Palouse Falls State Park is home to Washington's official state waterfall -- and large crowds in the spring runoff season.
Washington is closing state parks like Palouse Falls and other public lands and access points due to coronavirus closures more widely in the state. Campgrounds in the parks were previously closed, and will remain shuttered until April 30. CREDIT: Tom Banse/N3


Updated March 25, 2020, 9:05 a.m. PT

You’ll have to put off your favorite hike on Washington public lands for at least two weeks. State-managed parks and wildlife areas are closing starting Wednesday, March 25.

The Department of Natural Resources is closing all public lands it manages starting Thursday, March 26.

Closing state campgrounds was the first step. But over the weekend, crowds continued to gather at popular hiking spots – not taking note of six-foot social distancing guidelines to help prevent the spread of the novel coronavirus.

Now, the Washington Department of Fish and Wildlife (WDFW) and State Parks and Recreation Commission are closing the gates to parks, wildlife areas and water access areas. All campgrounds will be closed through April 30.

On 5.6 million acres of Department of Natural Resources lands, enforcement officers can issue citations to people who refuse to leave during the two-week closure. DNR manages lands that include trails, water access sites and hunting areas.

The closure includes trails, water access sites and wildlife areas. WDFW is also canceling all planned razor clam digs.

Commissioner of Public Lands Hilary Franz says, initially, people had expected it would be good for families to get outdoors, as closures around the state increased. But that wasn’t the case.

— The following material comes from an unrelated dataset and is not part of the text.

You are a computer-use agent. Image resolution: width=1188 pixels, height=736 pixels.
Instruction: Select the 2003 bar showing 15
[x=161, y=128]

“Unfortunately, the way our trails are designed and the limited number of recreation areas we have – compared to people who want to enjoy them in times like this – it means there isn’t an ability to create a six-foot distancing. We can’t draw the lines like our grocery stores have on the ground and keep people apart,” Franz said.

“We are now seeing that we are threatening peoples’ lives by just having these areas be open for them to enjoy,” she continued.

Franz said the two-week closure could be extended, depending on the situation and Gov. Inslee’s orders.

Timber harvests and agricultural lands on DNR-managed property will still be considered “essential functions” and will be able to operate. Workers will have to comply with social distancing guidelines.

All state parks in Oregon closed Monday, which will last until May 8. Idaho has closed its visitor’s centers, yurts and other shelters. State parks there remain open for camping and day uses.

National Parks in Washington and Oregon closed to comply with each state’s “Stay Home, Stay Healthy” order. Mount Rainier National Park closed all park roads to public vehicles, although the backcountry will remain open “for dispersed recreation in accordance with the latest federal, state, and local health guidance.” 

In Oregon, Crater Lake National Park closed to all visitors beginning Tuesday, with the exception of Oregon State HIghway 62, which runs through the southern edge of the park.